From the outset, the Apple II computer was portable and carry bags were made for it. However the need to supply a monitor did restrict its portability. The advent of the Macintosh, an all-in-one computer, meant that the entire computer system became portable, although it was clumsy and heavy.
In 1993 Apple released the Apple Newton MessagePad, a tablet with a pressure sensitive screen and stylus. It was the world's first personal digital assistant (PDA), and in reality it was a tiny hand held portable computer. Its key features were its fax and email capabilities, personal organiser applications and its ability to recognise and interpret words hand written on its screen. It supported infra-red connection with other devices, including printers, computers and other Newtons.
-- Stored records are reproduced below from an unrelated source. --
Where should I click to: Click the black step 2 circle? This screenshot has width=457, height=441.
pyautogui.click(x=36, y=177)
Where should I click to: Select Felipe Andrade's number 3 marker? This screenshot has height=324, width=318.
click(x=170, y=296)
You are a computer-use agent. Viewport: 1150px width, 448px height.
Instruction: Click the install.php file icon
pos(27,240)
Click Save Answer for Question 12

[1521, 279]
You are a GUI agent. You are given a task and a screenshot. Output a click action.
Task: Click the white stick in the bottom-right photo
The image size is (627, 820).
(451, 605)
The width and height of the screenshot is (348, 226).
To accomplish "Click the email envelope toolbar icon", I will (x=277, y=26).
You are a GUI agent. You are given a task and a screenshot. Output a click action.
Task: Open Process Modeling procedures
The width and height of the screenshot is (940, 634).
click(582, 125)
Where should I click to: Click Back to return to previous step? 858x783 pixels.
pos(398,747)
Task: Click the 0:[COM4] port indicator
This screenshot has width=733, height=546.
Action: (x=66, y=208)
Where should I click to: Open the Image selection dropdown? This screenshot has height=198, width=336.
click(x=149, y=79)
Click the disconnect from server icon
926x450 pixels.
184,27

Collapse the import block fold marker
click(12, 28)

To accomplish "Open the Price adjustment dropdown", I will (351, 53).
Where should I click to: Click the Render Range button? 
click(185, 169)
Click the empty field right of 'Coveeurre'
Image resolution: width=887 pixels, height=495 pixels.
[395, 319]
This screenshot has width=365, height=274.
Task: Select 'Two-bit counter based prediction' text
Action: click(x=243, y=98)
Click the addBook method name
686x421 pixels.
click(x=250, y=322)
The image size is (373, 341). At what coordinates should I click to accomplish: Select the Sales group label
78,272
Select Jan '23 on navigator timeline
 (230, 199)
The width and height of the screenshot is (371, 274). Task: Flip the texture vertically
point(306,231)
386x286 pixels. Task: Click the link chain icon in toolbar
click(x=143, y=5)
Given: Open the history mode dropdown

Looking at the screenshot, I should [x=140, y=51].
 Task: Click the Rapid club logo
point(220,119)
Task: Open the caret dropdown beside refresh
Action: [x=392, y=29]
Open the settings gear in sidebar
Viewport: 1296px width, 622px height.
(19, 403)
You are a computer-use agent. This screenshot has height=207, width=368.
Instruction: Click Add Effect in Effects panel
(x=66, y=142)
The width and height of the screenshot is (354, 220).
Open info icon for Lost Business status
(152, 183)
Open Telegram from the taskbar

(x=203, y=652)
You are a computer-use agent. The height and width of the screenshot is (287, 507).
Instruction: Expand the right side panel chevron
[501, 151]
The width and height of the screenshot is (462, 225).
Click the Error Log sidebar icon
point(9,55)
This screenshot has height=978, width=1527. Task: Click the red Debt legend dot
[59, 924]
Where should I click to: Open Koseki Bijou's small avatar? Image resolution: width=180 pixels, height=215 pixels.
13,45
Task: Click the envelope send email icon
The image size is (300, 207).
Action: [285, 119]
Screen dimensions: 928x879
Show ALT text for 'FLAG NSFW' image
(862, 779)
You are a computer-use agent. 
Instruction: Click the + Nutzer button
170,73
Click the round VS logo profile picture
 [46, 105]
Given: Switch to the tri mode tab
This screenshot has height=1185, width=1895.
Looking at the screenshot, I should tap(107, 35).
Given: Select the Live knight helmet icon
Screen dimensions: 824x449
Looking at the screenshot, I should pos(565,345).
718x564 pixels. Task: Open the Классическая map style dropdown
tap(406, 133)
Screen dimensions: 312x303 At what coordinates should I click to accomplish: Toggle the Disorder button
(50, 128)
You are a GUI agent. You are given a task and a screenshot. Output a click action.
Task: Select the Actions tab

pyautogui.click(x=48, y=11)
It was axed in 1997, not because it was a failure, but because acting CEO Steve Jobs decided that there was a desperate need for a floundering Apple Computer to return to its core business. The Newton team founded Palm Inc which released the even smaller Palm Pilot, and became the leader in the PDA industry.
By 1997 component miniaturisation together with better techniques to mass produce liquid crystal displays (LCD) saw the introduction of laptop or notebook style PCs. Apple's PowerBook 100 was introduced and set new standards for ergonomic design. This included a trackball to act as a mouse and a set-back keyboard offering the user a palm rest for more comfortable typing. This template has come to dominate all laptop design, while the trackball has given way to the touchpad, again first introduced in an Apple laptop. The notebook challenged the desktop computer as the PC of choice, although it took a decade before the ratio of sales reached 50/50.